Das Kreischen der Seevögel verlor sich zwischen dem Strandleben und dem geöffneten
Himmel. In Jungs Gedanken mischten sich Karin Mendel und Rosamunde Pilcher. Es gelang
ihm, seinen Gedanken zu entfliehen, und als er sich Stunden später vor seiner Apartmenttür
wiederfand, war es Zeit, ans Abendbrot zu denken.
    Jung trat aus der Dusche, unter der er sich
das Nordseesalz von der sommerwarmen Haut gespült hatte. Er frottierte sich flüchtig
ab. Dann betrat er, in seinen schwarzen Bademantel gehüllt, den Balkon und setzte
sich in einen bequemen Armstuhl.
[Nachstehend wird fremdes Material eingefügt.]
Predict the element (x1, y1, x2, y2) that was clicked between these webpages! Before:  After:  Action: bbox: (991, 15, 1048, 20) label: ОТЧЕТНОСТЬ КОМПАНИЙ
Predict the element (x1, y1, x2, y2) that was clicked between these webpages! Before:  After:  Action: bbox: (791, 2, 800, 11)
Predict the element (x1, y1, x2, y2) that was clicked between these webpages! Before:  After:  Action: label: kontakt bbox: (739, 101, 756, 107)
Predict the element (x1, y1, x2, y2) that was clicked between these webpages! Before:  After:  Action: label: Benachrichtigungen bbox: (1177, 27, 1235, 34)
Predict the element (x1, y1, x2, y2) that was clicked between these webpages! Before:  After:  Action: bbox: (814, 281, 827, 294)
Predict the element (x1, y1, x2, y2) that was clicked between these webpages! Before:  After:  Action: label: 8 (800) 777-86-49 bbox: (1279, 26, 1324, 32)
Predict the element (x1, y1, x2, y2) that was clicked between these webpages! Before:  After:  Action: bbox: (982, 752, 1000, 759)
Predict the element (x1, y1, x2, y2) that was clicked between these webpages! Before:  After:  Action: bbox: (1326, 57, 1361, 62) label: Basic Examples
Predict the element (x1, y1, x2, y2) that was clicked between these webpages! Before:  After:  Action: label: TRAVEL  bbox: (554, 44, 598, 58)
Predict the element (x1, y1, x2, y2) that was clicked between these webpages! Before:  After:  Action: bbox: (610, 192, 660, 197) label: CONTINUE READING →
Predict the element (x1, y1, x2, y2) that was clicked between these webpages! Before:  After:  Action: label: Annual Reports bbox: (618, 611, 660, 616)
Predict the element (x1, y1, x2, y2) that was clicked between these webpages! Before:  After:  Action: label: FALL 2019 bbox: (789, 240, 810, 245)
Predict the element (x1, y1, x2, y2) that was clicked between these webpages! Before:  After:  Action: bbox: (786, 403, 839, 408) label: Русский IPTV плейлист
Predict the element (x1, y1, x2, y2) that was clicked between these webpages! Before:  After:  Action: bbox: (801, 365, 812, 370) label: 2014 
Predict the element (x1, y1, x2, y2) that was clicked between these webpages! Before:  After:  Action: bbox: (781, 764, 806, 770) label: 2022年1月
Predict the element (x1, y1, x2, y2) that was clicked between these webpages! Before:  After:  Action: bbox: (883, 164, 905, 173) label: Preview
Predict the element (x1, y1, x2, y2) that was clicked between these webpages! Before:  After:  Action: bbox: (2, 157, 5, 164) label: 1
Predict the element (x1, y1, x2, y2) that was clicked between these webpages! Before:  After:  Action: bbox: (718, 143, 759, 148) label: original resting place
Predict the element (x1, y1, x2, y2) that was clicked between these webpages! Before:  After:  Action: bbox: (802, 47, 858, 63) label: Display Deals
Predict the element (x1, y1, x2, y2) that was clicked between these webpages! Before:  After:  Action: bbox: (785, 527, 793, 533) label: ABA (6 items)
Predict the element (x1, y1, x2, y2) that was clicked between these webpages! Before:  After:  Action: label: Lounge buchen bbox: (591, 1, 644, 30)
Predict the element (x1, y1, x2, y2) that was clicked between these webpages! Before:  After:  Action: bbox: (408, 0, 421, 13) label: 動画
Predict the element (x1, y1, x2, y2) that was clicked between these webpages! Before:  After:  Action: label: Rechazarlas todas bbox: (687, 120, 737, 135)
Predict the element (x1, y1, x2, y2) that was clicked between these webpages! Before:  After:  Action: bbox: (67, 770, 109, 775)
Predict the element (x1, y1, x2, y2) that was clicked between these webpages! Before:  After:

Sein Blick glitt über das ruhig daliegende Wattenmeer
bis an die Küste. Eine sanfte Melancholie breitete sich in ihm aus. Der von der
untergehenden Sonne beleuchtete grauweiße Apartmentklotz auf der anderen Seite zog
seinen Blick an. Er stand einfach nur da, nach seiner billigen, kunstlosen Architektur
zu schließen, schon seit den Jahren nach dem letzten Krieg.